* **Dataset**
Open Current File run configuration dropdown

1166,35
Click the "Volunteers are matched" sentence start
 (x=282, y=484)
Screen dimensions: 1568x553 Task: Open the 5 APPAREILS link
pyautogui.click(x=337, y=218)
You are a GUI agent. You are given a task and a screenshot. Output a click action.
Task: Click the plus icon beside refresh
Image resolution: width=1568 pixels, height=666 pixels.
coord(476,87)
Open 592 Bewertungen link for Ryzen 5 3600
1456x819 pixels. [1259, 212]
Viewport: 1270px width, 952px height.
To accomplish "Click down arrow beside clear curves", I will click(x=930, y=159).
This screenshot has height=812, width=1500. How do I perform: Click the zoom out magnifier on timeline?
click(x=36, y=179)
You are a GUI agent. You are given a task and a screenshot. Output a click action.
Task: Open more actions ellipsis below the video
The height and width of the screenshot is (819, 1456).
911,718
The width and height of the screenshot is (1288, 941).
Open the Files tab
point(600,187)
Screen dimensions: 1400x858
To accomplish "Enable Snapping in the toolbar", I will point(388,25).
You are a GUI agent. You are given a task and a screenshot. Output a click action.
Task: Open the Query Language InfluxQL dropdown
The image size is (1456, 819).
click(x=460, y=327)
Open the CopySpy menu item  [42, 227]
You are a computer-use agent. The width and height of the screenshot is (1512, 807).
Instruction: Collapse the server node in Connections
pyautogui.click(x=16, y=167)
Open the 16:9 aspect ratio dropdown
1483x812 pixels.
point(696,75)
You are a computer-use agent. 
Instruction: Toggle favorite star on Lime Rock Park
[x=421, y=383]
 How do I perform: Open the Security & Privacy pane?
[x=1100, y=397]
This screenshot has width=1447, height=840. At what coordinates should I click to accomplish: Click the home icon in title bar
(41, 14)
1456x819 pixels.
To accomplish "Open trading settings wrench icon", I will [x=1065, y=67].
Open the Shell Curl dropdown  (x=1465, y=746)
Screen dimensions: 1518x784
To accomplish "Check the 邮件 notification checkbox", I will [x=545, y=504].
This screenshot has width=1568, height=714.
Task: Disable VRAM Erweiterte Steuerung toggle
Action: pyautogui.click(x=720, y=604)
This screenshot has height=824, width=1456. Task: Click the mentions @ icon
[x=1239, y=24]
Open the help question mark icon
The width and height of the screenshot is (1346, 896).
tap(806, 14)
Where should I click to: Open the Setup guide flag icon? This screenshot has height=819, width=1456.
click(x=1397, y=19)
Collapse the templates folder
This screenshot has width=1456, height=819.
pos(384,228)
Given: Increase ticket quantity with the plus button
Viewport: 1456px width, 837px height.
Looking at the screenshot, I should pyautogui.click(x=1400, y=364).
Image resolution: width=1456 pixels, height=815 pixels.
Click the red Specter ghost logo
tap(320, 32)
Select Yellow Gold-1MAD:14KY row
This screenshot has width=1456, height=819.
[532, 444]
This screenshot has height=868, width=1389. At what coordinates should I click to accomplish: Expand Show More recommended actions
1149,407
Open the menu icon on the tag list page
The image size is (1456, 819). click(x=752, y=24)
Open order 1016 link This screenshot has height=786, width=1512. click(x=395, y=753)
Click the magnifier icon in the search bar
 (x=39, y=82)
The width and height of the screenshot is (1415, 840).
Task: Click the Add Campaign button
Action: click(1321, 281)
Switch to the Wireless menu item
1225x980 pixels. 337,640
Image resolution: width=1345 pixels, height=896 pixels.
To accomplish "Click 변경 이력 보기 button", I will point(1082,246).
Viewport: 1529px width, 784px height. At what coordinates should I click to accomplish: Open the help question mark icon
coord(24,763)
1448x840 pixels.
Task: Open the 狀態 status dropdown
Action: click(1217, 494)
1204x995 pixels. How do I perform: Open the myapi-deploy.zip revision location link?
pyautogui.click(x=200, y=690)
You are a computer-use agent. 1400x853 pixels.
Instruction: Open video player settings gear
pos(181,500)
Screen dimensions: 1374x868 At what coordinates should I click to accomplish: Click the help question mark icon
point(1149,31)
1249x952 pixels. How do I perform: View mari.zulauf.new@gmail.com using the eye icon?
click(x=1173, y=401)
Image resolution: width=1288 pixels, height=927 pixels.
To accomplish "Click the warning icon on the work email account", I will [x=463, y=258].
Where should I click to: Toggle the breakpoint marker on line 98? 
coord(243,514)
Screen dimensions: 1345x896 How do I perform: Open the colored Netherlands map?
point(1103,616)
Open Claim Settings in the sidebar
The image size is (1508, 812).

* **Task instructions**
Repeat the listing in full so that each line matches exactly.

* **Task output**
Open Current File run configuration dropdown

1166,35
Click the "Volunteers are matched" sentence start
 (x=282, y=484)
Screen dimensions: 1568x553 Task: Open the 5 APPAREILS link
pyautogui.click(x=337, y=218)
You are a GUI agent. You are given a task and a screenshot. Output a click action.
Task: Click the plus icon beside refresh
Image resolution: width=1568 pixels, height=666 pixels.
coord(476,87)
Open 592 Bewertungen link for Ryzen 5 3600
1456x819 pixels. [1259, 212]
Viewport: 1270px width, 952px height.
To accomplish "Click down arrow beside clear curves", I will click(x=930, y=159).
This screenshot has height=812, width=1500. How do I perform: Click the zoom out magnifier on timeline?
click(x=36, y=179)
You are a GUI agent. You are given a task and a screenshot. Output a click action.
Task: Open more actions ellipsis below the video
The height and width of the screenshot is (819, 1456).
911,718
The width and height of the screenshot is (1288, 941).
Open the Files tab
point(600,187)
Screen dimensions: 1400x858
To accomplish "Enable Snapping in the toolbar", I will point(388,25).
You are a GUI agent. You are given a task and a screenshot. Output a click action.
Task: Open the Query Language InfluxQL dropdown
The image size is (1456, 819).
click(x=460, y=327)
Open the CopySpy menu item  [42, 227]
You are a computer-use agent. The width and height of the screenshot is (1512, 807).
Instruction: Collapse the server node in Connections
pyautogui.click(x=16, y=167)
Open the 16:9 aspect ratio dropdown
1483x812 pixels.
point(696,75)
You are a computer-use agent. 
Instruction: Toggle favorite star on Lime Rock Park
[x=421, y=383]
 How do I perform: Open the Security & Privacy pane?
[x=1100, y=397]
This screenshot has width=1447, height=840. At what coordinates should I click to accomplish: Click the home icon in title bar
(41, 14)
1456x819 pixels.
To accomplish "Open trading settings wrench icon", I will [x=1065, y=67].
Open the Shell Curl dropdown  (x=1465, y=746)
Screen dimensions: 1518x784
To accomplish "Check the 邮件 notification checkbox", I will [x=545, y=504].
This screenshot has width=1568, height=714.
Task: Disable VRAM Erweiterte Steuerung toggle
Action: pyautogui.click(x=720, y=604)
This screenshot has height=824, width=1456. Task: Click the mentions @ icon
[x=1239, y=24]
Open the help question mark icon
The width and height of the screenshot is (1346, 896).
tap(806, 14)
Where should I click to: Open the Setup guide flag icon? This screenshot has height=819, width=1456.
click(x=1397, y=19)
Collapse the templates folder
This screenshot has width=1456, height=819.
pos(384,228)
Given: Increase ticket quantity with the plus button
Viewport: 1456px width, 837px height.
Looking at the screenshot, I should pyautogui.click(x=1400, y=364).
Image resolution: width=1456 pixels, height=815 pixels.
Click the red Specter ghost logo
tap(320, 32)
Select Yellow Gold-1MAD:14KY row
This screenshot has width=1456, height=819.
[532, 444]
This screenshot has height=868, width=1389. At what coordinates should I click to accomplish: Expand Show More recommended actions
1149,407
Open the menu icon on the tag list page
The image size is (1456, 819). click(x=752, y=24)
Open order 1016 link This screenshot has height=786, width=1512. click(x=395, y=753)
Click the magnifier icon in the search bar
 (x=39, y=82)
The width and height of the screenshot is (1415, 840).
Task: Click the Add Campaign button
Action: click(1321, 281)
Switch to the Wireless menu item
1225x980 pixels. 337,640
Image resolution: width=1345 pixels, height=896 pixels.
To accomplish "Click 변경 이력 보기 button", I will point(1082,246).
Viewport: 1529px width, 784px height. At what coordinates should I click to accomplish: Open the help question mark icon
coord(24,763)
1448x840 pixels.
Task: Open the 狀態 status dropdown
Action: click(1217, 494)
1204x995 pixels. How do I perform: Open the myapi-deploy.zip revision location link?
pyautogui.click(x=200, y=690)
You are a computer-use agent. 1400x853 pixels.
Instruction: Open video player settings gear
pos(181,500)
Screen dimensions: 1374x868 At what coordinates should I click to accomplish: Click the help question mark icon
point(1149,31)
1249x952 pixels. How do I perform: View mari.zulauf.new@gmail.com using the eye icon?
click(x=1173, y=401)
Image resolution: width=1288 pixels, height=927 pixels.
To accomplish "Click the warning icon on the work email account", I will [x=463, y=258].
Where should I click to: Toggle the breakpoint marker on line 98? 
coord(243,514)
Screen dimensions: 1345x896 How do I perform: Open the colored Netherlands map?
point(1103,616)
Open Claim Settings in the sidebar
The image size is (1508, 812).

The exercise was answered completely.